The agency has been monitoring the growing market for do-it-yourself face peels and dermabrasion products for structure or function claims since they burst on the mass market in the early Nineties, said Allen Halper, senior compliance officer with the FDA’s Office of Cosmetics and Color. To that end, last year the separate FDA divisions responsible for cosmetics and drug oversight decided to share information to keep better tabs on whether such “cosmeceuticals” — what regulators call cosmetics like face peels that perform quasi-medical tasks — are crossing the legal line.
But Alan Meyers, senior vice president of research and development for L’Oréal USA, insists that while the kit is intended to mimic the effects of doctor-provided treatments — dealing with blotchy skin, fine lines and large pores — the products are calibrated in a way that make it hard for consumers to go too far astray. The cornerstone of Lancôme’s system is a low-pH glycolic acid which is said to have the lowest possible pH level allowed in over-the-counter products. The low pH is the key to effectiveness, Meyers said, adding that while glycolic acid is available in numerous over-the-counter skin care products, its benefits are negligible without properly balanced pH levels.

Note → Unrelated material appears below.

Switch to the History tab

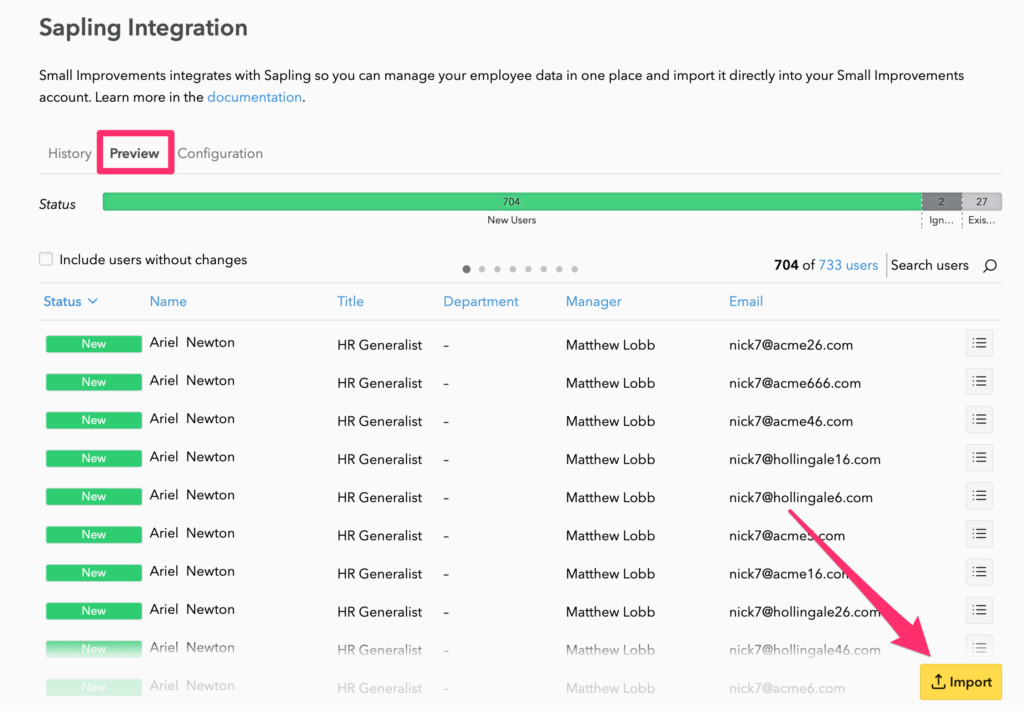70,153
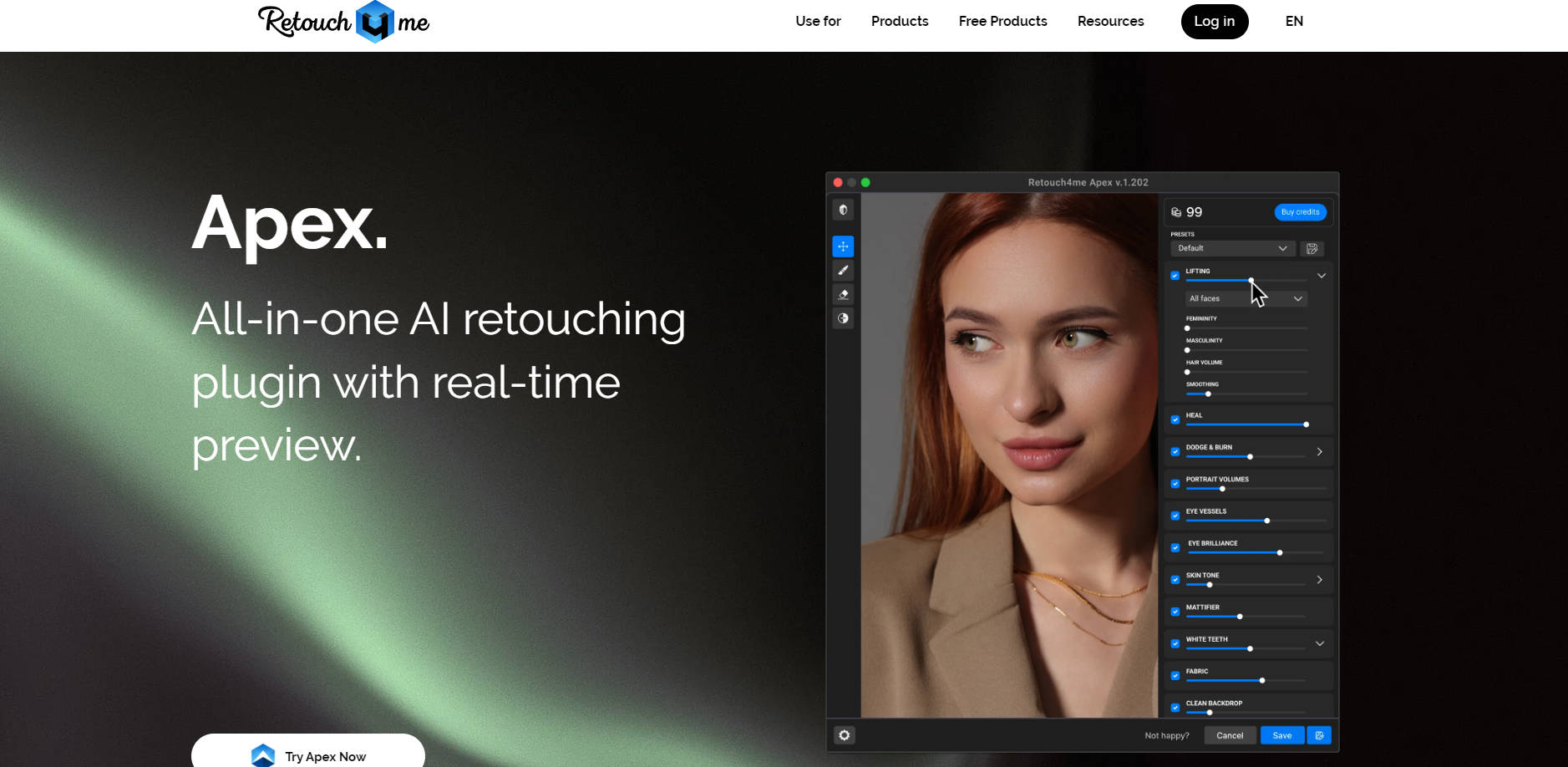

The kit has four components, which are packaged together as a kit. The first step, a towelette, is intended to remove surface oils from the skin. The second, Renewing Peel, is a solution that is brushed onto the face and left there for five minutes, bringing the skin’s pH level to 4.2 and “peeling” the dull outer layer of cells from the skin. In the third, soothing cloths remove the peel and cleanse the remaining solution from the face. And the fourth, Comforting Cream, is intended to calm any redness or irritation to the skin and helps restore the skin’s pH balance to a normal level of 5.6. A head band to keep one’s hair out of the face during treatments is also included.
The system is designed to be used up to twice a week, and contains about eight uses — “a bargain,” said Alster, “when you consider the average price of a chemical peel in a dermatologist’s office averages $150 to $250 per treatment.”
Roujol said she expects Resurface Peel’s target user to be a 30- to 50-year-old woman.
National print advertising breaks in October fashion, beauty and lifestyle books, and radio featuring Alster will also be a part of the brand’s promotional plans. Roujol wouldn’t comment on budgets, although industry sources estimated that at least $8 million would be spent on advertising and promotion in the U.S. during the product’s first year on counter.